Awakening Her – Story

Let me preface this writing to say that:

Many of my “progressive” ideas, inspirations or philosophies are not necessarily applicable to the now but for supporting and creating a new “now”.

In our culture, a dollar sign proves your value or worth.

Whether its true or not, we are conditioned to believe that how much money you make or your social status/class determines your worth and the amount of respect you are given, and even in some cases, what rules/laws you must follow or which ones do or do not apply to you.

Money equals power, validity, a “say” in something, a choice, or the lack of.

When someone doesn’t get paid in money, their value goes unseen and unrecognized.

Although the traditional family system is changing, (father as monetary provider and mother making/keeping the home/raising children), we can still see how this dynamic has kept women of the home unseen and undervalued.

When a mother’s endless job is not monetarily validated, it isn’t even seen as a job or a workload; or worse, it isn’t even seen.

Despite it being the *most* valuable work on our planet, ahem, raising the next generation to be conscious, capable, compassionate human beings, a mother’s infinite responsibilities are often invisible, because without dollar signs attached to it, it is not validated as worthwhile to our societal construct.

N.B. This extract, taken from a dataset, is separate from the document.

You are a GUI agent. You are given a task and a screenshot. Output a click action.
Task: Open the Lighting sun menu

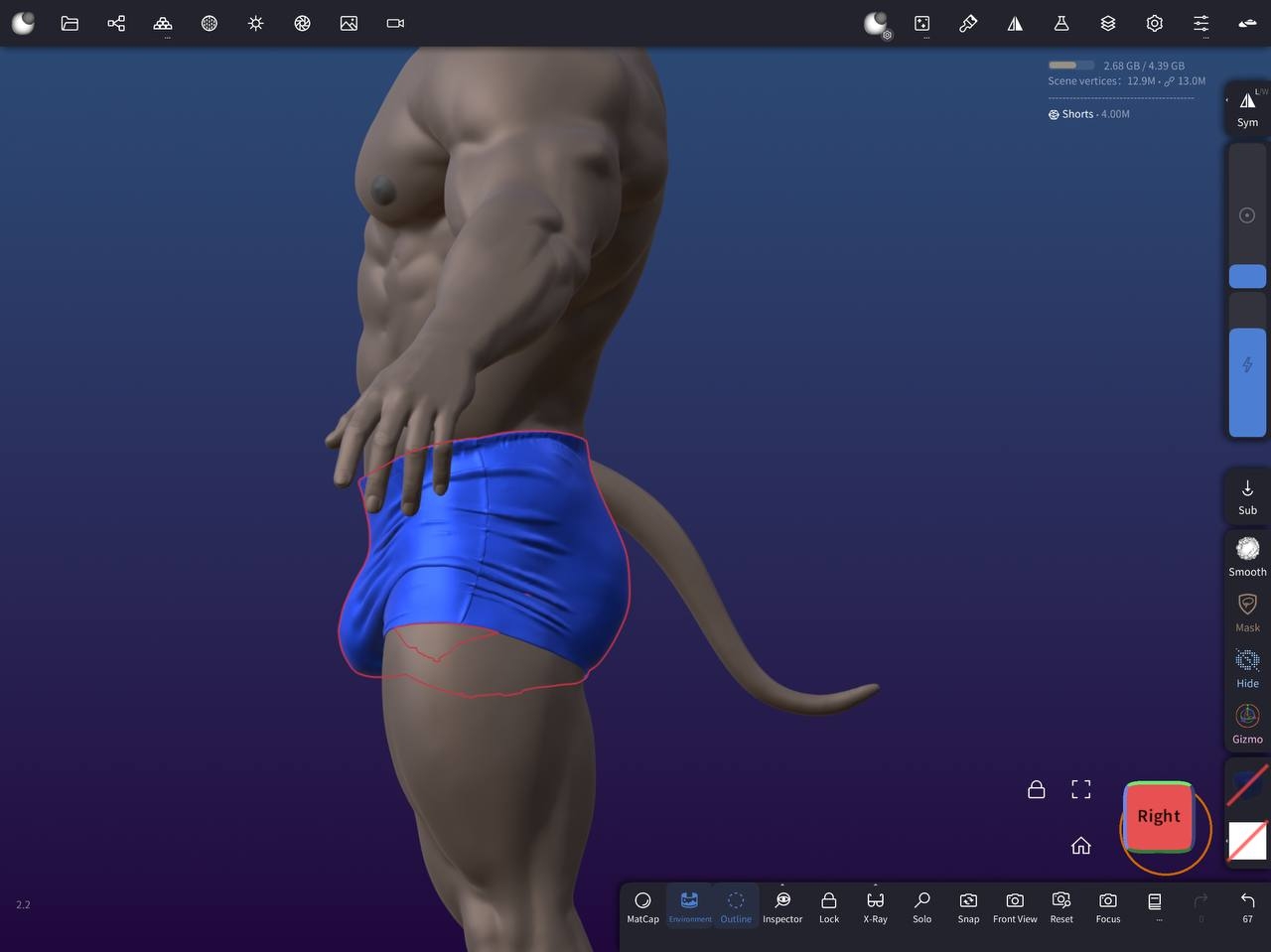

Even in some marriages, women are made to feel useless and worthless because of the lack of cultural acknowledgement, (due to lack of a specified income.)

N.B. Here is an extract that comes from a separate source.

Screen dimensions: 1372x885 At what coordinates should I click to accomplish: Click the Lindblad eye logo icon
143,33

Interestingly, a woman can do the same job/role at a daycare facility or as a nanny and earn an income but a woman/mother does the same job at home and there is no longer a monetary value attached to the work and no longer a value placed on her contribution.

We may know and feel that it is worthy but it is not physically acknowledged by our culture.

And so, women eventually decided to prove their worth and capability by going out and getting a “real” education, jobs, careers and bringing in the dollar signs they had always earned and deserved.

But theres a catch.

They are also still primarily responsible to keep and make a home too. They are still the primary caretakers of the children and the household AND feel the need to provide for the home in order to see their own value and contribution as REAL and worthwhile to themselves and to the world.

This isn’t likely a concious effort, its likely subconscious, because it’s a part of our upbringing, it’s been ingrained into us that money = value so in order to be valuable, we must make money.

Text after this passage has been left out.